* **Aim of the task**
Could you report every line of the listing below that holds the word "computer"?
____
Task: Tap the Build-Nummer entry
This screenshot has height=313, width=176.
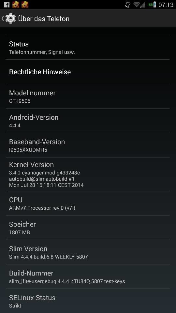Action: [88, 277]
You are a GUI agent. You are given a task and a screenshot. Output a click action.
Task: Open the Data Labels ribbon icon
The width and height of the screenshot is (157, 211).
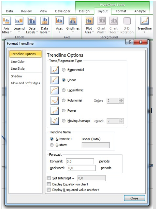click(x=32, y=21)
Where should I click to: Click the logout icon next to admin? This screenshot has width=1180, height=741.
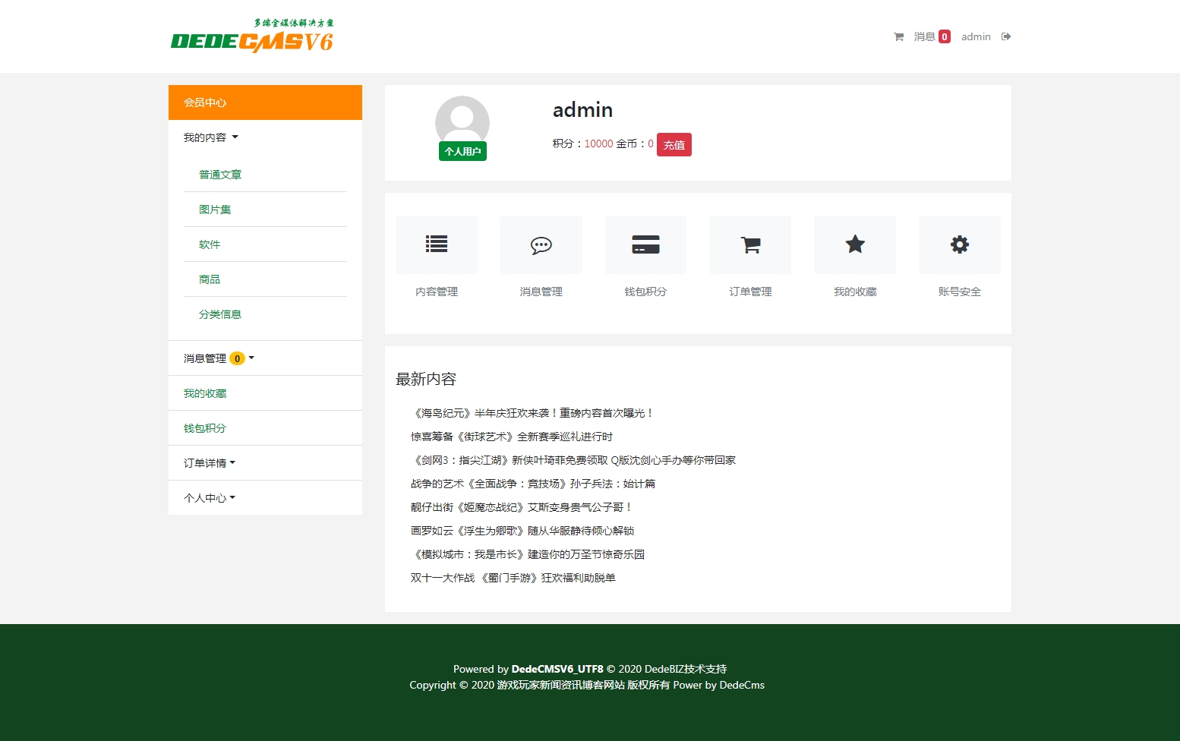1006,36
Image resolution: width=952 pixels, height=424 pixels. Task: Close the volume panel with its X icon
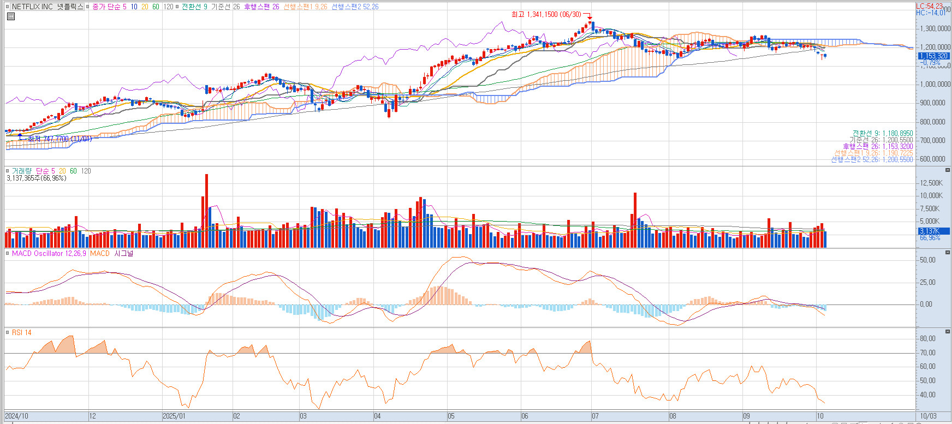click(x=948, y=170)
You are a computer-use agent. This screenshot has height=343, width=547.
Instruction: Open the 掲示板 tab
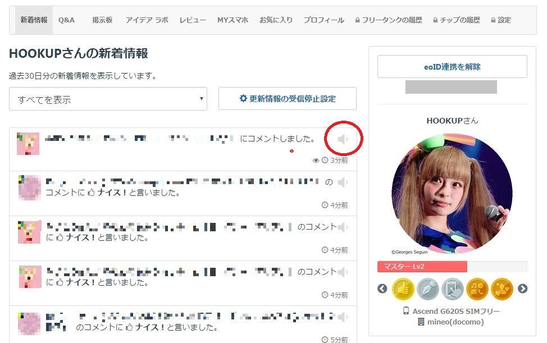coord(102,20)
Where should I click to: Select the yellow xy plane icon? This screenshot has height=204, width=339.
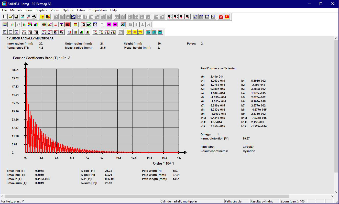(x=129, y=32)
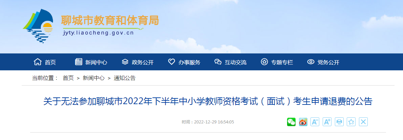
Task: Close the page with the X icon
Action: tap(363, 122)
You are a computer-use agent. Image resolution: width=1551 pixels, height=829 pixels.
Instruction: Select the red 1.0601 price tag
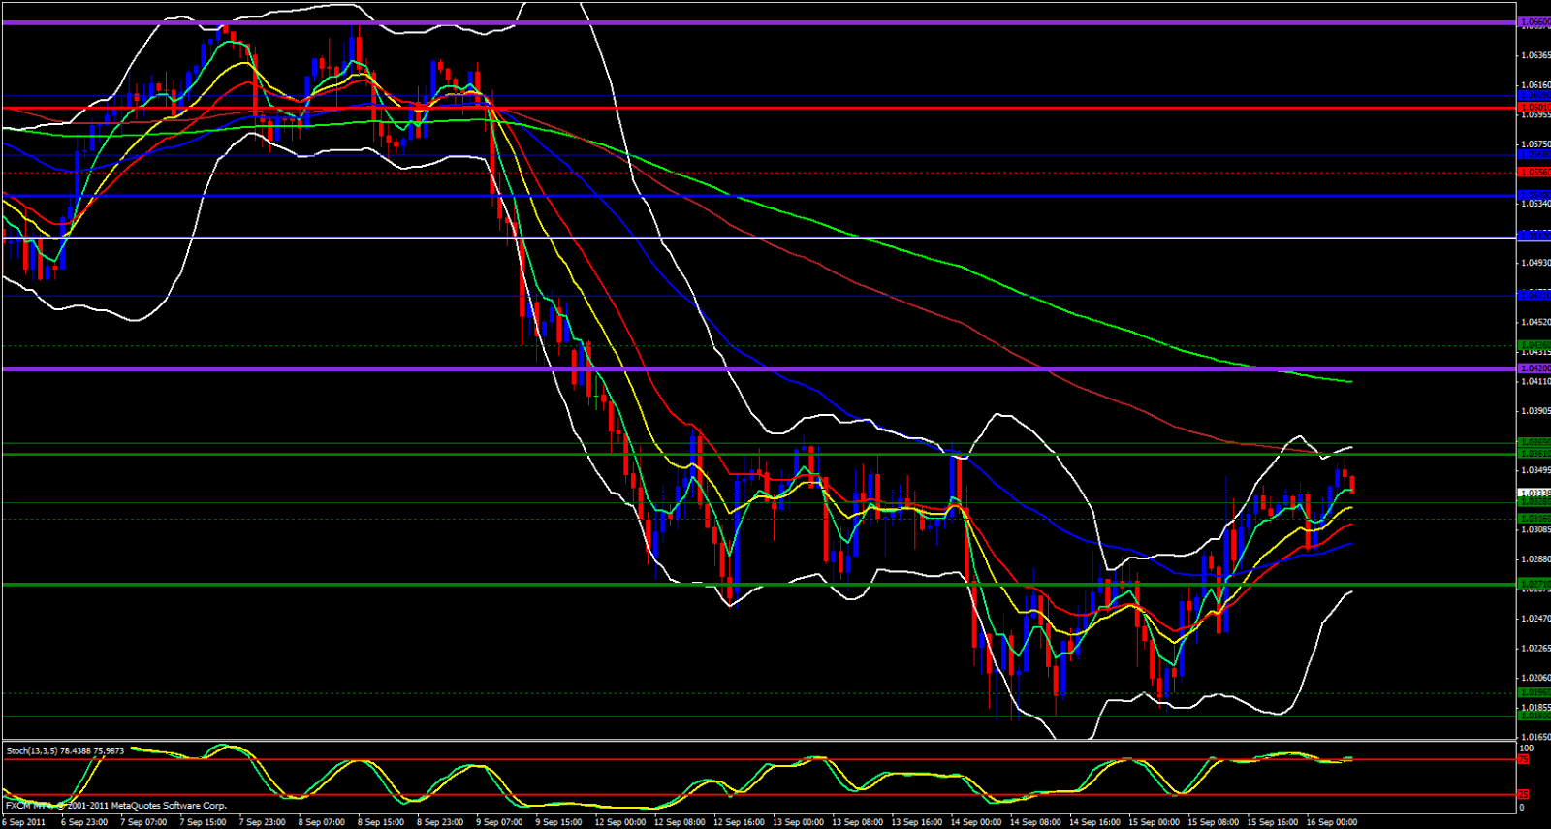click(1533, 107)
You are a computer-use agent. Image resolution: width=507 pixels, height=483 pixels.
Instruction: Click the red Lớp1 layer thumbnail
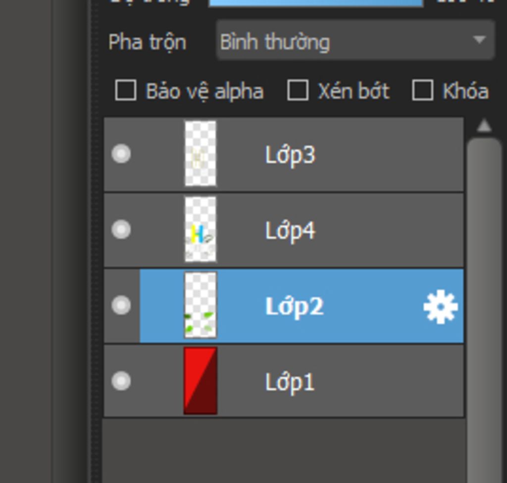201,381

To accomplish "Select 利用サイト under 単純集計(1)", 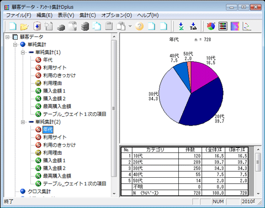I will point(55,68).
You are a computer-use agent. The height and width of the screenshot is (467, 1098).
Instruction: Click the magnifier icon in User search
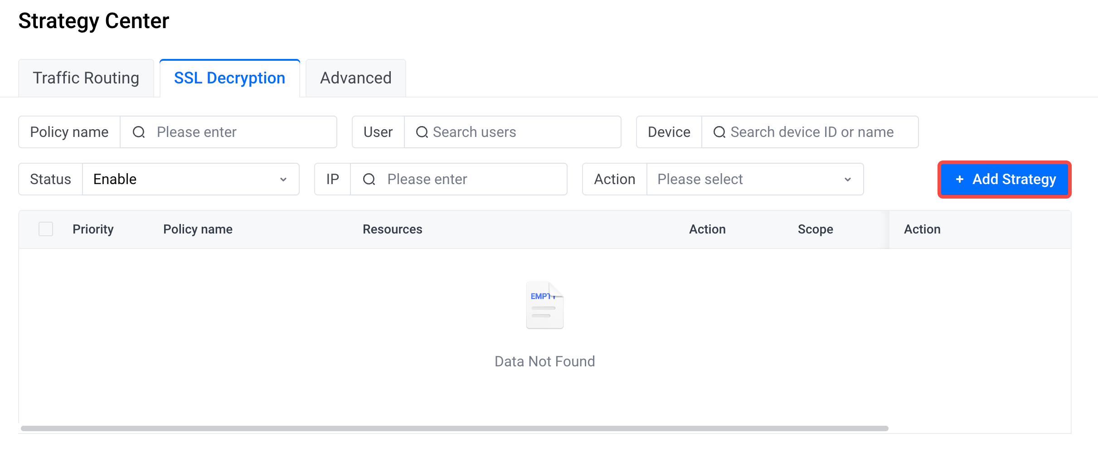pyautogui.click(x=422, y=132)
____
* **Output for this task**
You are a computer-use agent. This screenshot has height=343, width=547.
You are a computer-use agent. Image resolution: width=1551 pixels, height=829 pixels.
You are a computer-use agent. Image resolution: width=507 pixels, height=483 pixels.
You are a computer-use agent. The height and width of the screenshot is (467, 1098).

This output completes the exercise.